Alex Tabarrok with a good catch:
In Why Don’t Women Patent?, a recent NBER paper, Jennifer Hunt et al. [Jean-Philippe Garant, Hannah Herman, and David Munroe] present a stark fact: Only 5.5% of the holders of commercialized patents are women. One might think that this is explained by the relative lack of women with science and engineering degrees but Hunt et al. find that “women with such a degree are scarcely more likely to patent than women without.” Instead, most of the difference is “accounted for by differences among those with a science or engineering degree” especially the fact that women are underrepresented in patent-intensive fields such as electrical and mechanical engineering and in development and design.
Predictably, the authors do not ask why women might self-selection into non patent-intensive fields, perhaps because this would require at least a discussion of politically incorrect questions. The failure to investigate these questions leads to some dubious conclusions, notably:
Closing the [gender] gap among S&E degree holders would increase commercialized patents by 24% and GDP per capita by 2.7%.

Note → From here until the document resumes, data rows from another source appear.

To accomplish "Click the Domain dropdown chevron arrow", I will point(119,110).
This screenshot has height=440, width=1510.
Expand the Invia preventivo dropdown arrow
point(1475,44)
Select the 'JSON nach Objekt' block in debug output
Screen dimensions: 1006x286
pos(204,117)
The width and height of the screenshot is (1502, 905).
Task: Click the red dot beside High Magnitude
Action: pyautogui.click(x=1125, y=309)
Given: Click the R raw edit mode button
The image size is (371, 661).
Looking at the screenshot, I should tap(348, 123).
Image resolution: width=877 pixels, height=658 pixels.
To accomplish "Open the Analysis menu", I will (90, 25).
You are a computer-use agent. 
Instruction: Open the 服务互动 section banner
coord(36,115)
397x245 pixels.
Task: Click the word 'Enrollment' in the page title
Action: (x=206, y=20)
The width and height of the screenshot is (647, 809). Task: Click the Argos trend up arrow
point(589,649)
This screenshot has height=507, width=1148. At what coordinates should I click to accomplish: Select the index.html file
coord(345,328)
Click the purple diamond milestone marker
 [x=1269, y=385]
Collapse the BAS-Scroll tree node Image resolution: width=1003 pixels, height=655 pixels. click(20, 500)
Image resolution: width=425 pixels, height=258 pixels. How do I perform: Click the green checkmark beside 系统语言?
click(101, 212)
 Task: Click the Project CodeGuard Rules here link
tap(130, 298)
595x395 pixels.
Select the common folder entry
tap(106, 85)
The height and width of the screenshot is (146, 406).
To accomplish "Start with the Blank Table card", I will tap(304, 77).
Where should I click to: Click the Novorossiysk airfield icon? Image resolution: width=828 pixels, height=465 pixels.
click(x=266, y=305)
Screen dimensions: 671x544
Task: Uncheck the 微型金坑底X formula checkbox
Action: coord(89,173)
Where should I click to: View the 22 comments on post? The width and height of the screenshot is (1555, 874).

Right; and since only 10% of construction workers are women, closing the gender gap would result in many more houses. In the case of construction, my suspicion is that gender equality would reduce not increase the amount of construction. In the case of patents, I am not sure what would happen, indeed the point is that without a much better understanding of what causes differences in patent proclivities one shouldn’t jump to conclusions.
First, the all-else-equal fallacy: Assuming that everything else is held constant, even when it’s not gonna be.
As a person who’s written many times about unintended consequences, Alex is well aware of the problems arising from extrapolating a pattern in observational data to make claims about the effects of future intervention.
Second, there’s story time: When the numbers are put to bed, the stories come out. It’s that all-too-quick moment when the authors pivot from the causal estimates they’ve proved, to their speculations, which, as Kaiser Fung has written, are “no more credible than anybody else’s story.” Maybe less credible, in fact, because researchers can fool themselves into thinking they’ve proved something when they haven’t.
The third problem with Hunt et. al conclusions is the measurement fallacy of taking something that can be easily measured and identifying it with something we care about. Statisticians and quantitative social scientists always have to watch out for this: progress can be made via quantitative analysis, but there is always the difficulty of translation.
In this case, the problem is looking at patents and making claims about technical innovation. As Alex writes,
The quick jump from patents to innovation is also unwarranted—there is very little evidence that patents increase innovation. Moreover, most innovations are not patented.
Indeed. As anecdotal evidence, I will submit this in favor of Alex’s first point, and my entire career in support of his second.
Just to be clear . . .
This is not to say that the work of Hunt et al. is valueless. I’m a big fan of looking at patterns in data. My colleagues and I wrote a whole book about income and voting, even though (a) the incomes being analyzed were imperfect survey responses and (b) we’d probably be interested in wealth more than income, if we only had good measurements of wealth. And then we yammered on about “rich” and “poor.” So it’s all a matter of degree. I have not read the Hunt et al. paper (clicking through took me to a page with the abstract and a note that I’d have to pay $5 for the whole article), but based on the abstract, it looks like they’ve gone a bit further in their conclusions than their data warrant.